Pero Zorzano se siente inquieto. Rodríguez Casado lo recordará: «En aquellos días, era yo el motivo mayor de preocupación de Isidoro. Había adelgazado mucho». El ingeniero sigue con aprensión el enflaquecimiento de Vicente: «Ha adelgazado 20 kgs.», «Continúa adelgazando», «Ha perdido cerca de 30 kgs.». Isidoro, según Álvaro, atribuía esa demacración «a lo prolongado del encierro, a las muchas molestias del refugio, a las poquísimas condiciones higiénicas de la embajada... Y más de una vez nos dijo que, si fuese posible sacarle de esa verdadera cárcel, el cambio de vida y, sobre todo, ‘el calor de la vida de familia’ habrían de curarle totalmente». En efecto, Zorzano trata de que Vicente se traslade con los de Honduras; pero no lo consigue.

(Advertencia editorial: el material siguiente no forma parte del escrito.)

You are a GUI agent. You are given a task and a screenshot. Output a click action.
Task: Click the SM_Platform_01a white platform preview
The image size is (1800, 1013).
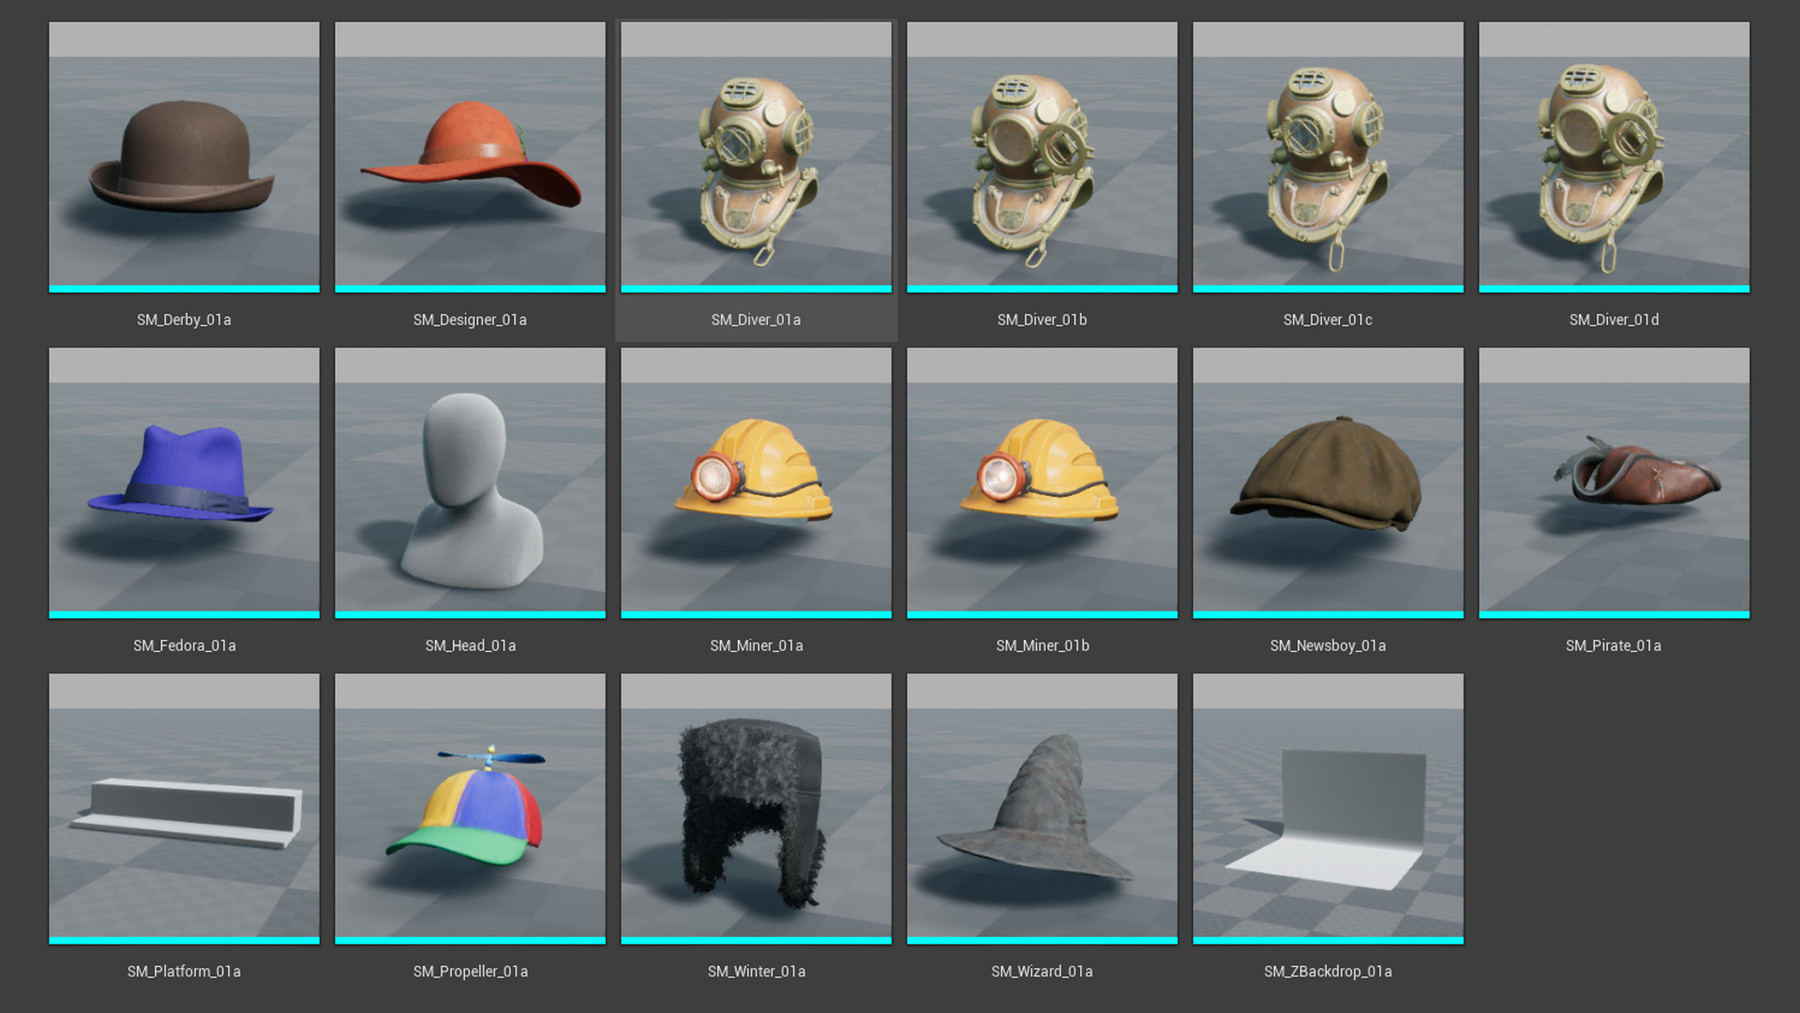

Hay que seguir cuidándolo en su escondite.

El refugiado escribe años después: «Lo que entonces hizo Isidoro para conseguirme un suplemento de alimentación no es para descrito». Vicente, que ve a Zorzano tan necesitado como él, «le suplicaba y le rogaba que no trajese más, porque a mí se me hacía cargo de conciencia aceptarlo de él. Pensando en los demás, se había olvidado de que él sí que estaba materialmente reducido a los huesos. Era tanta su debilidad que —recuerdo— se le escapó decirme un día que se veía obligado a descansar en un banco de la Castellana cada vez que venía a verme», y eso que no era larga la distancia de su casa a la Embajada. Bromeando sobre su flojera, Zorzano dice fatigarse por el peso del reloj en el bolsillo. Chiqui recordará cómo, algunos de aquellos descansos en bancos públicos, los tomaba Isidoro cuando transportaba paquetes de galletas, de los que —subraya— ¡nunca echó mano!. A veces, antes de entrar en su casa, se repone unos momentos en el domicilio de sus parientes, que también viven en Serrano 51. «¿Qué te pasa?», le preguntan. «Nada. Debe de ser el cansancio. Pero no le cuentes a mamá que me has visto así».